Una strategia già avviata e rafforzata nel tempo
Il Comune aveva già dimostrato attenzione al problema con un’ordinanza sindacale emanata nel 2014, invitando cittadini e proprietari di aree private a eliminare i nidi presenti sugli alberi, in particolare sui pini. Oggi quell’impostazione viene rafforzata attraverso un’attività più capillare e sistematica, in linea con i programmi ambientali dell’amministrazione.

Mappatura dei pini e verifiche anche nelle aree private
È partita una prima fase operativa che vede impegnati i ragazzi del servizio civile nella mappatura degli alberi infestati o a rischio. Le verifiche vengono effettuate anche nelle proprietà private, attraverso controlli visivi dall’esterno, per individuare eventuali situazioni critiche e segnalarle ai proprietari affinché intervengano con le necessarie operazioni di rimozione.

Rischi per bambini e animali e attenzione alle aree sensibili
Il pericolo legato alla processionaria riguarda in particolare bambini e animali domestici. Il contatto con i peli urticanti dell’insetto può provocare irritazioni cutanee, reazioni allergiche e problemi respiratori. Per questo motivo sono stati effettuati sopralluoghi mirati nelle aree più frequentate, come scuole e parchi, dove al momento non sono state riscontrate infestazioni, pur mantenendo alta la soglia di attenzione.

Il ruolo della prevenzione e la collaborazione dei cittadini
A coordinare le attività è la consigliera delegata alle Politiche ambientali Annamaria Buono, che sottolinea l’importanza di un’azione condivisa. L’obiettivo è ridurre al minimo i rischi per la salute pubblica attraverso controlli costanti e interventi mirati. Fondamentale, in questo percorso, è la collaborazione dei cittadini, chiamati a verificare la presenza di nidi nelle proprie aree e ad attivarsi per la loro eliminazione.
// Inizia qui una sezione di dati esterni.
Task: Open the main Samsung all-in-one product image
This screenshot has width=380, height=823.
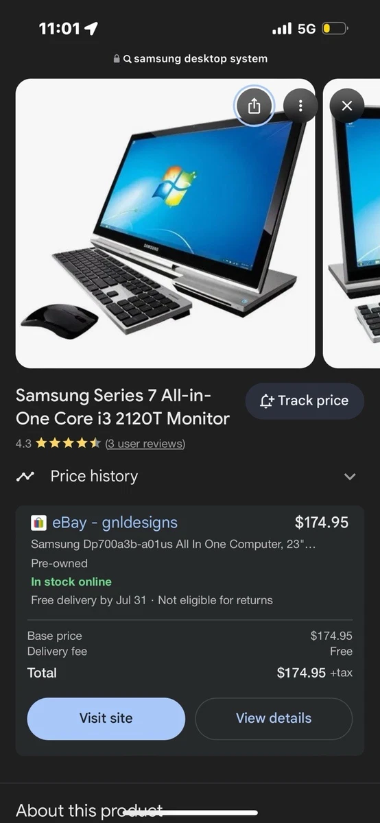Action: click(x=165, y=224)
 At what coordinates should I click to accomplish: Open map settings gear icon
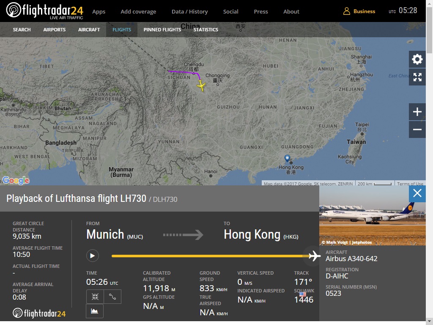click(417, 59)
Monitoraggio continuo per interventi mirati sul territorio
Il lavoro di mappatura proseguirà nei prossimi giorni per garantire un quadro aggiornato della situazione e programmare interventi efficaci dove necessario. Un’attività che consente all’amministrazione di mantenere sotto controllo il territorio e di affrontare con tempestività eventuali criticità legate alla diffusione della processionaria.